Oleh : Ence Surahman,
S.Pd
Beberapa hari terakhir
baik media cetak maupun elektronik khususnya yang terbit dan beredar di Kota
Bandung ramai-ramai memberitakan aksi buruh dalam upaya menuntut kenaikan Upah Minimum
Kerja (UMK) di Kota Bandung untuk tahun 2014. Bahkan bukan hanya itu, aksi para
buruh tersebut sempat memuat beberapa ruas jalan protokol dan jalan-jalan
sekitar balai kota menjadi macet dan terjadi banyak pengalihan arus kendaraan.
Konon setelah dibicarakan
secara serius antara perwakilan buruh dengan wali kota Bandung Ridwan Kamil,
keluarlah nominal Upah Minimum Kerja (UMK) tahun 2014 yakni 2 juta dari angka
2,7 juta yang menjadi tuntutan para buruh. Artinya kenaikan yang cukup
signifikan bila dibandingkan dengan Upah Minimum Kerja (UMK) tahun 2013 yang
berada pada angka Rp. 1.538.103.
Terlepas dari masalah
apakah Upah Minimum Kerja (UMK) 2 juta tersebut mampu memuaskan tuntutan
para buruh atau tidak, atau apakah angka
tersebut telah mencukupi standar Kebutuhan Hidup Layak (KHL) para buruh? namun diluar
itu ada hal mendasar yang harus menjadi perhatian kita semua.

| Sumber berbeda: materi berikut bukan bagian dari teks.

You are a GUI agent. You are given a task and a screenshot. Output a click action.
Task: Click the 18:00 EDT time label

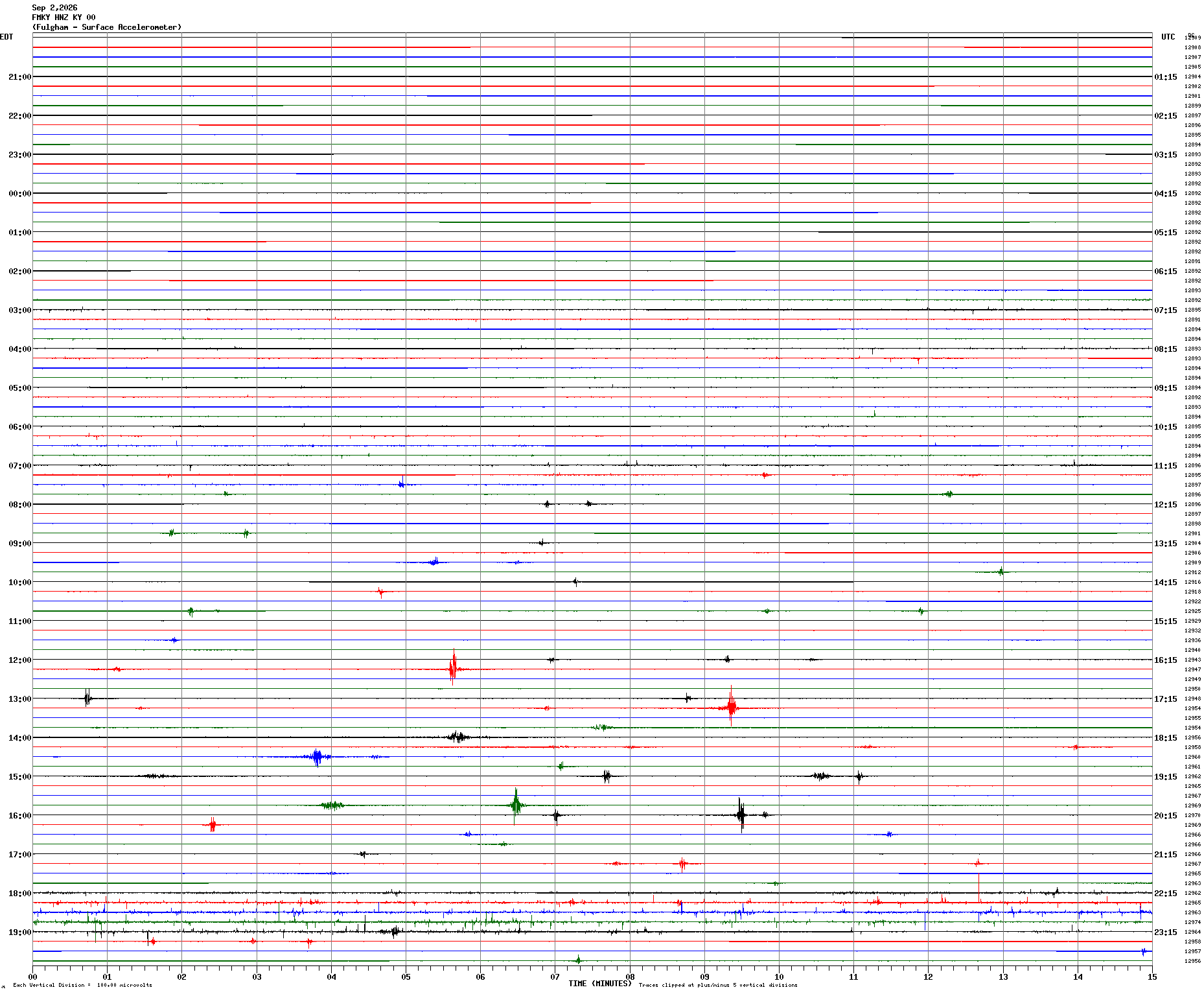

Karena
sesungguhnya yang menjadi masalah mendasar bukanlah kenaikan angka Upah Minimum
Kerjanya melainkan PR besar untuk pemerintah agar bisa membukakan lingkaran
syetan yang berkaitan dengan permasalahan mendasar tadi, intinya selama
perusahaan-perusahaan yang selama ini menjadi tempat bekerjanya para buruh
masih dimiliki oleh pihak swasta, maka permasalahan Upah Minimum Kerja (UMK)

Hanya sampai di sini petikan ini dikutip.